Da redação
A Federação Egípcia de Futebol apresentou uma denúncia à Federação Internacional de Futebol (Fifa) contra a equipe de arbitragem da derrota do Egito para a Argentina, nas oitavas de final da Copa do Mundo, e pediu o afastamento do árbitro francês François Letexier da competição. O presidente da entidade, Hany Abo Rida, formalizou ainda a solicitação para que os assistentes Cyril Mugnier e Mehdi Rahmouni não sejam escalados nos demais jogos. Conforme a federação, decisões tomadas durante o confronto teriam comprometido o resultado.
Segundo a Federação Egípcia, os principais lances contestados ocorreram no primeiro e no segundo tempo.

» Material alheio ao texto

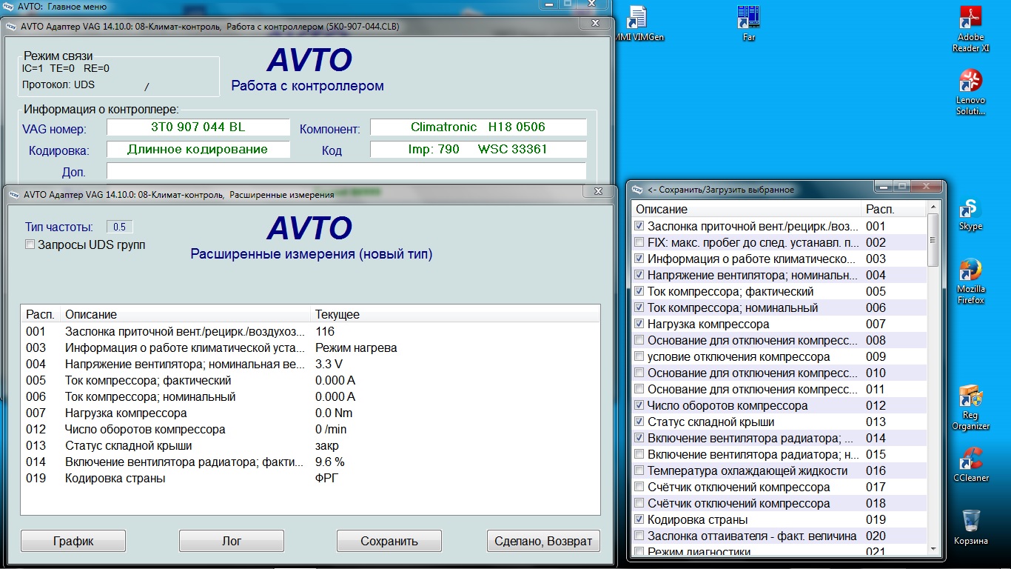This screenshot has width=1011, height=569.
Task: Open Mozilla Firefox desktop icon
Action: click(970, 272)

No primeiro, Mostafa Zico teve um gol anulado pelo árbitro de vídeo (VAR), que identificou falta na origem da jogada, quando o Egito vencia por 1 a 0. Já no lance que culminou na virada argentina, a delegação alegou que Fathy teria sido puxado por Alexis Mac Allister dentro da área e que Mohamed Salah sofreu falta de Julián Álvarez antes da recuperação da posse pela Argentina, situações que não foram revistas.
Após a partida, jogadores e membros da comissão técnica egípcia criticaram a atuação de Letexier. O atacante Mostafa Zico afirmou que o árbitro “não foi justo” e sugeriu que a competição estaria sendo conduzida de forma direcionada. O treinador Hossam Hassan também apontou que decisões favorecendo a seleção argentina aconteceram em momentos decisivos do confronto. Até agora, a Fifa não se pronunciou oficialmente sobre o caso.
Contestações à arbitragem são frequentes em edições de Copa do Mundo, principalmente em jogos eliminatórios. Diversas federações já encaminharam protestos formais à Fifa, mas raramente houve alteração no resultado das partidas. Com a utilização do VAR, as reclamações passaram a abordar tanto as decisões de campo quanto a interpretação da equipe de revisão das jogadas.